That’s a tiny fraction of the 84 million people the UN estimates were displaced by conflict and poverty by 2020, a number that keeps growing year on year. The vast majority are displaced within their own countries of origin, or hosted by neighbouring countries such as Turkey, Uganda and Pakistan. 

The Home Office has come under fire for failing to launch a resettlement scheme announced for Afghan refugees earlier this year. While over 7,000 people directly employed by the British government and their family members were evacuated to the UK after the Taliban takeover last summer, a programme that would see 20,000 vulnerable Afghans resettled to the UK over the next few years has yet to take off. The Home Office confirmed to TRT World that no date had been set yet for the scheme’s launch.

For comparison, according to the UN Refugee Agency (UNHCR), more than 82,000 Afghans have arrived to neighbouring countries in 2021, around 60 percent of whom are in Pakistan. The Norwegian Refugee Council estimates that between 500 to 1000 Afghans enter Iran on a daily basis.

Australian-style offshore “processing”

Among the most controversial proposals is a plan for an Australian-style “offshore processing” of asylum claims. While it remains unclear where the centres would be located abroad, the government says the plan is aimed at deterring irregular migration. 

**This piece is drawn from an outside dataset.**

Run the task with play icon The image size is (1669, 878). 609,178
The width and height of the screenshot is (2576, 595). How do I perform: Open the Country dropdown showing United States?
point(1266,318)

Several countries including Albania have so far denied they are considering proposals by the UK government to host such centres. While the feasibility of such plans remains unclear, critics point out they are costly and impractical. Rights groups have highlighted that in Australia, offshore centres have led to widespread human rights violations, while former Brexit secretary and Conservative MP David Davis said it could lead to the creation of a “British Guantanamo Bay”, according to the Guardian newspaper.

Post-Brexit family reunion unaddressed

UK residents and citizens who want to bring their spouses and families to live with them from abroad have to fulfill a series of criteria including a minimum income requirement of £18,600 ($25,000) per year, which is raised with each child.

Family reunion has become harder since the UK’s divorce from the European Union. Exiting the EU’s common asylum system also means that its rules for family reunification – which allowed minors and other family members based in other European countries to apply to have their claims heard in the UK – no longer apply.

The UNHCR has warned that the system could lead to more women and children making the dangerous journey across the English Channel.

More powers to strip UK citizenship

Under another controversial clause of the bill added earlier this month, the government will be able to strip individuals of their citizenship without notice in cases where it is not “reasonably practical” to do so in the interest of national security, diplomatic relations or other public interest.

“British citizenship is a privilege, not a right. Deprivation of citizenship on conducive grounds is rightly reserved for those who pose a threat to the UK or whose conduct involves very high harm," the Home Office said in a statement.

The UK introduced measures that allow British nationals and naturalised citizens to be stripped of their citizenship in 2002. The new law would significantly broaden the scope of those powers.